While the market continues to advance, with year-over-year growth in retail sales at 142% in April, it has failed, thus far, to meet early expectations. The slow pace by Ontario to open retail stores is cited, correctly in our view, as a reason, and the roll out of “Cannabis 2.0” has been quite muted as well, perhaps impacted by the pandemic. We think that the sales trends are about to improve, and we are also encouraged by the write-downs of inventory and closures of many production facilities. The moves by many companies to improve their balance sheets have weighed on the sector, as measured by the New Cannabis Ventures Canadian Cannabis LP Index, which, while up substantially off of the March lows, remains near the same level three years ago:
We have been continually revising our index and the rules for inclusion since we began sharing it with readers, and, at a time that we think will prove to be a substantial inflection point in the market, we are making some significant changes for July that we want to detail. The number of publicly traded LPs, all of which historically were included until the beginning of this year when we began to require a price above C$0.20 (unless there was quarterly revenue in excess of C$1 million), has continued to expand. We count a total of 63, though several are operating under bankruptcy. We are raising the bar again, requiring the quarterly revenue to be at least C$2.5 million, a move that will help reduce the number of members in the index to 35.
In addition to providing our readers with the index that represents the Canadian LP sector, we have been breaking it down into three sub-sectors, including Tier 1, Tier 2 and Tier 3. We have found that there are substantive differences in the returns of the sub-sectors, which have been based on the same level of revenue for quite some time: Tier 1 has included names with quarterly revenue in excess of C$10 million, Tier 2 has included names between C$2.5-10 million, and Tier 3 has included all other names that met the price constraint or that had quarterly revenue in excess of C$1 million.
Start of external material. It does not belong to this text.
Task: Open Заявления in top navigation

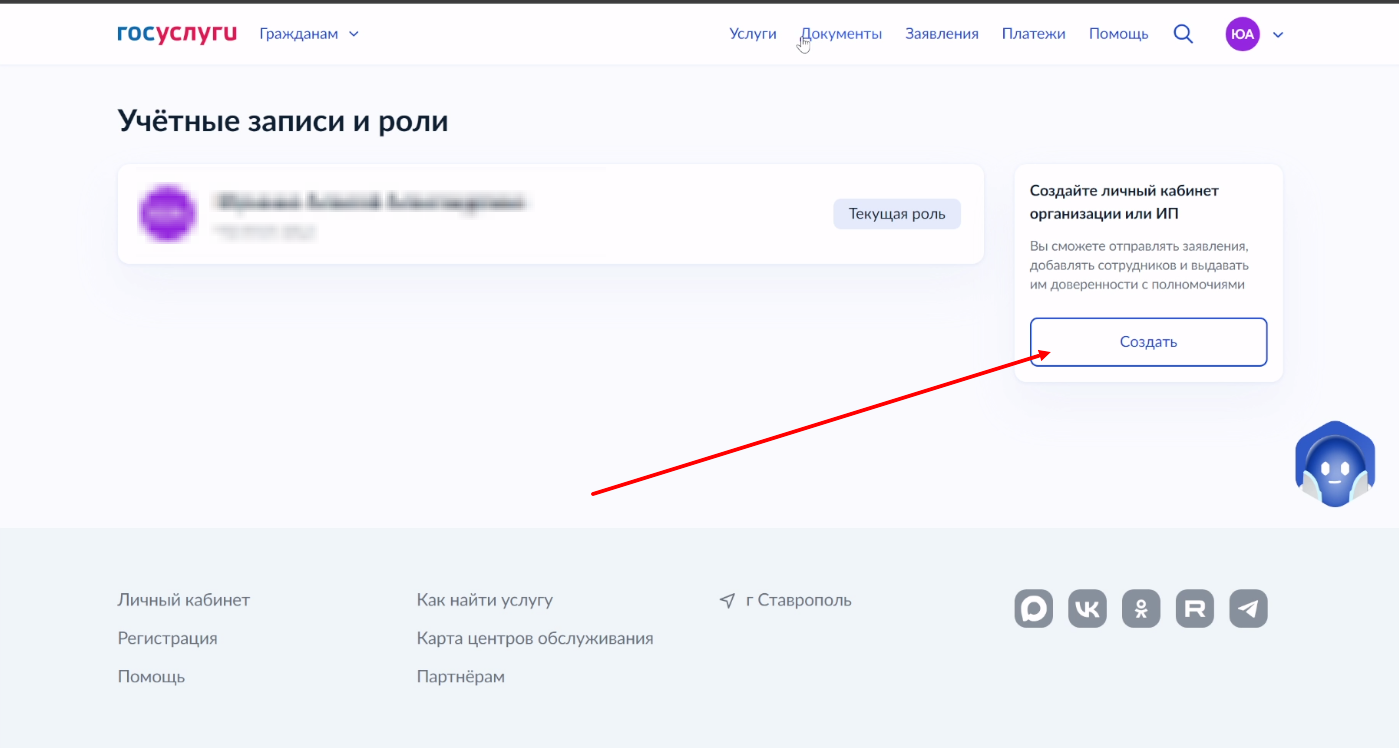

We are raising the bar here too in order to better reflect the market as it has matured. Going forward, we have raised the minimum quarterly revenue for Tier 1 to C$20 million, which will reduce the number of members to six: Aurora Cannabis, Aphria (TSX: APHA) (NASDAQ: APHA), Canopy Growth, HEXO Corp, Organigram (TSX: OGI) (NASDAQ: OGI) and Valens (TSX: VLNS) (OTC: VLNCF). The latter two are scheduled to report their most recent quarters by mid-July as we detailed yesterday. Note that neither Tilray, which would qualify for this sub-index, nor Sundial are eligible because they trade only in the U.S.
Tier 2 will now include companies with quarterly revenue between C$5 million and C$20 million, while Tier 3 will include the balance, subject to the minimum price of C$0.20 unless quarterly revenue exceeds C$2.5 million. Effective July 1, Tier 2 will now include 10 companies, while Tier 3 will include 19.
Our goal is to provide our readers with a way to track an important part of the global cannabis market in a meaningful way, and we believe that the changes we are implementing will help us continue to achieve this objective. Quite simply, the markets are evolving, with some companies scaling up, albeit slowly, while many others failing are failing to do so. We note that many of the publicly traded LPs excluded from the index have very little trading volume or revenue, and, for these reasons, don’t reflect the future of the market. We will provide more detail later this week when we review the performance of the Canadian LPs for June.